Aprueba el Tribunal Supremo Popular de Cuba el uso de videoconferencias en los procesos judiciales

Este artículo es de hace 4 años

Con el Dictamen No. 446 del 2015, el Consejo de Gobierno del Tribunal Supremo Popular estableció la “pertinencia de que, en el transcurso de los procesos judiciales, tanto la fiscalía como el tribunal, según el momento procesal en que discurra el asunto, utilicen la videoconferencia como medio de realizar audiencias y recibir testimonios o declaraciones, en los casos en que resulte necesario y se garantice plenamente el cumplimiento de las garantías procesales y constitucionales”, indica Juventud Rebelde.

Lo anterior es una novedad en un país que se inicia en el uso extensivo de las nuevas tecnologías de la información y las telecomunicaciones, que en este caso llegan al ámbito de la administración de justicia, lo cual hace “más efectiva y menos costosa la actividad jurisdiccional”. Además puede interpretarse como un paso más en el proceso de informatización de la sociedad cubana.

Otro de los acuerdos explica que cuando "el acto por videoconferencia se realice durante la fase investigativa, su registro audiovisual podrá incorporarse como medio de prueba para su debida valoración y apreciación en el proceso judicial en virtud de la interpretación de los artículos 39 y 194 de la Ley de Procedimiento Penal".

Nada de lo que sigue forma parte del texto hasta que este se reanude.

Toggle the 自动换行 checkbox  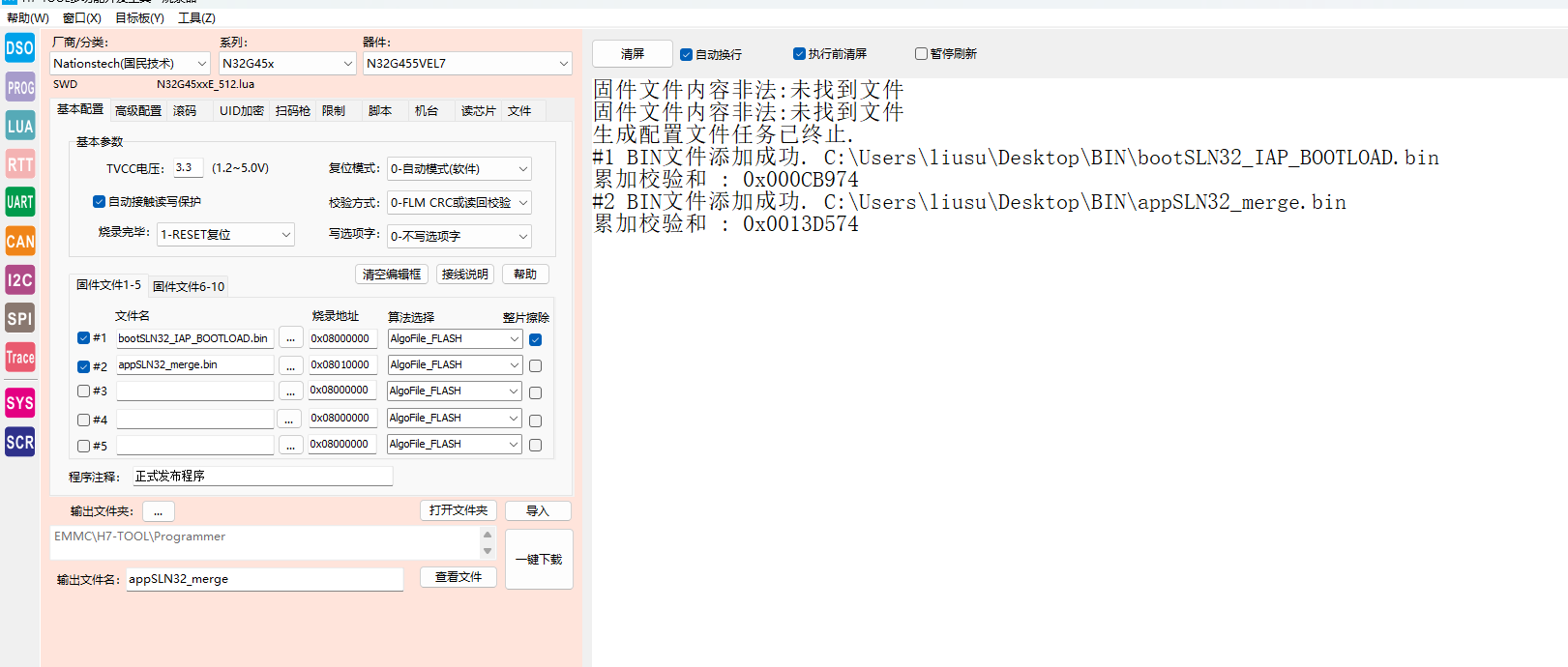coord(686,55)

“Resulta necesidad impostergable incorporar la videoconferencia como medio eficaz para escuchar testimonios o declaraciones de personas que se encuentren en sitios muy distantes o impedidos de comparecer personalmente ante las autoridades judiciales, lo que supone su eficacia como medio de prueba, tanto para cuando se realiza dentro del territorio nacional o cuando se solicita para ser efectuada entre el Estado cubano y otro foráneo”, asevera el Dictamen, el cual puede consultarse en la Gaceta Oficial No. 47 Ordinaria del 19 de octubre de 2015.

En los casos en que se decida por el tribunal hacer uso de la videoconferencia, dicho acto se realizará con el adecuado cumplimiento de lo establecido en los artículos 328 de la Ley de Procedimiento Penal y 337 de la Ley de Procedimiento Civil, Administrativo, Laboral y Económico. Además de su grabación o registro audiovisual, debe consignarse en acta, las preguntas formuladas y respuestas ofrecidas por quienes resulten interrogados y la referencia de los participantes».